# [EXERCISE]
Within the entries below, find every line that has the string "Nachrichten", then copy it.

╔══

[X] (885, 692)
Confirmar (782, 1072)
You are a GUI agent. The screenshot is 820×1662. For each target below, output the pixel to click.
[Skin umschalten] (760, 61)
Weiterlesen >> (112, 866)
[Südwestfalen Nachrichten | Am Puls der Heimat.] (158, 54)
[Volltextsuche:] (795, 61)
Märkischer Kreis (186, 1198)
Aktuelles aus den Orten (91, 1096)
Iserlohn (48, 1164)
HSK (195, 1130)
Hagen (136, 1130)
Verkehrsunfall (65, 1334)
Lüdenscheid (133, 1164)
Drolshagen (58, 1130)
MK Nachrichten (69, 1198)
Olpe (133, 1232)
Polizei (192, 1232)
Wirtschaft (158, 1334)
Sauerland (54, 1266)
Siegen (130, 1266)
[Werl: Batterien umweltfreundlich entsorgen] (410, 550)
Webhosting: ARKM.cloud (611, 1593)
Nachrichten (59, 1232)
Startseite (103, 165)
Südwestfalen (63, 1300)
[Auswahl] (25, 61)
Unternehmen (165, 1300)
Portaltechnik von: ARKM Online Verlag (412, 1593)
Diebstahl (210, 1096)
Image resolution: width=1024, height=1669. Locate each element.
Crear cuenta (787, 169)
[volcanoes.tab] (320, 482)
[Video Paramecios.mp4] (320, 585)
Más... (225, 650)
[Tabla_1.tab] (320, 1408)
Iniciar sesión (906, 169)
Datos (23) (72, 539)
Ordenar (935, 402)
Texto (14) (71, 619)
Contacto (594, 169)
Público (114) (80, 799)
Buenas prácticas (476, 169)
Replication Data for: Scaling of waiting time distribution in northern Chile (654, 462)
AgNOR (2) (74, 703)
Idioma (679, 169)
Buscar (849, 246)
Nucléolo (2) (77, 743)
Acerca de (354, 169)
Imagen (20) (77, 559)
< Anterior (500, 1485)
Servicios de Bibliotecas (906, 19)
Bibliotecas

╚══

# [YOUR SOLUTION]
[Südwestfalen Nachrichten | Am Puls der Heimat.] (158, 54)
MK Nachrichten (69, 1198)
Nachrichten (59, 1232)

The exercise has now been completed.